Sandra spent a lot of time showing me how to use preparatory aids such as the half halt, and how to do more with my seat to execute transitions between and within the paces. We also worked on how to use subtle signals (such as a shift in weight in the seatbones or a slight change of leg position) followed by one strong aid (such as a stronger leg aid or a little flick of the schooling whip) to teach the horse to be more responsive to aids they may previously have been ‘dull’ to. This I found very insightful to take back to my schooling sessions with Betsey, to teach her to be more responsive to my leg aid without desensitising her to it, or kicking every stride.

I also had the opportunity to look at lateral movements, specifically shoulder-in, including seeing a demo from one of Sandra’s students to understand the angle at which the shoulder-in is ridden. This really helped as I had been trying to ask for this of Betsey at home but she never seemed to produce it, and I wasn’t sure if I was asking incorrectly or she just wasn’t getting it.

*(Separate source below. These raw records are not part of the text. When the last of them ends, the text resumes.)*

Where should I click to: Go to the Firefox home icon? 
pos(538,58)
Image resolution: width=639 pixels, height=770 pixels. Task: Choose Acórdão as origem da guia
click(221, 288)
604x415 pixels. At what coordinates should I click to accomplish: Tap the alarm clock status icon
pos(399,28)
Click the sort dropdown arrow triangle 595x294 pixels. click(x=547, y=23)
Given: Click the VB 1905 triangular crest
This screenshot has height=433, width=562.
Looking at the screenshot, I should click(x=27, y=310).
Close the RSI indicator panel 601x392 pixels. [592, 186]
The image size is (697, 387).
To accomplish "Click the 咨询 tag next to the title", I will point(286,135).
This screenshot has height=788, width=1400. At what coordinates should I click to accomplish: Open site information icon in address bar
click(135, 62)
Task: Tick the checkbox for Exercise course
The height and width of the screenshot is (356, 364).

Turns out I was expecting a much more dramatic angle in the body than one should look for in shoulder-in, and so the ‘ask’ and execution weren’t an issue at all, moreso rider expectations!

Early dressage days - an unbalanced rider that tips and 'kneels' in the saddle cannot help an unbalanced horse!

Early dressage days with Betsey – an unbalanced rider that tips and ‘kneels’ in the saddle cannot help an unbalanced horse!

One of my favourite things about Sandra’s coaching style is the manner in which she explains a new way of thinking or fresh approach to her students. I am the type of person that needs detail, and wants to understand in-depth the ‘why’ of what I am being asked to do, and Sandra definitely coaches in this way. I struggle to keep the throughness in transitions, and a key analogy of Sandra’s that I took away from the day was thinking of asking for transitions like putting together a ‘sentence’, and that the horse cannot do what you are asking if you don’t use the entire sentence:

  1. Half-halt to let the horse know something is coming
  2. Use the seat to signal what specifically is coming
  3. ‘Confirm’ the transition using leg or hand

To some, it may seem very simple, but for me who has struggled endlessly with throughness in transitions, it enables me to break my transitions down into three clear actions, and if I don’t execute a good transition, then I know what I need to go back and work on.

An instructor tells you what to do, a trainer tells you what to do and how to do it, and a coach tells you what to do, how to to do it, and why you’re doing it. I need the coach – really, don’t we all? Which is why following my Ultimate Dressage Experience in July 2015, I began having regular private lessons with Sandra on Betsey to improve our flatwork and dressage scores. The difference after just 6 months of coaching has been amazing, as evidenced by the pictures below (on the left, Summer 2015; on the right, January 2016). We have shifted our Prelim scores from 62% to consistently scoring 68%+ in that same time period.

A massive improvement after just 6 months of private coaching with Sandra - pictures on the left are from Summer 2015, pictures on the right from January 2016.

A massive improvement after just 6 months of private coaching with Sandra – pictures on the left are from Summer 2015, pictures on the right from January 2016.

I’ll do a separate blog post on my learnings from our lessons with Sandra, but I would highly recommend her to anyone looking to improve their dressage scores, improve their flatwork for jumping, or have the Ultimate Dressage Experience!